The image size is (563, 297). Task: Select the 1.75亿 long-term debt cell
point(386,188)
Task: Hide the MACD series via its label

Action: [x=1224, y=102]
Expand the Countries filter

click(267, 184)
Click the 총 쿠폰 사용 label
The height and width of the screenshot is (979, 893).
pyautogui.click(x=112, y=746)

------------------------------------

■ Exercise task
Can you rewrite all of the items above, replacing "series" with "trace" and keeping everything else the same?

■ Full answer
The image size is (563, 297). Task: Select the 1.75亿 long-term debt cell
point(386,188)
Task: Hide the MACD trace via its label

Action: [x=1224, y=102]
Expand the Countries filter

click(267, 184)
Click the 총 쿠폰 사용 label
The height and width of the screenshot is (979, 893).
pyautogui.click(x=112, y=746)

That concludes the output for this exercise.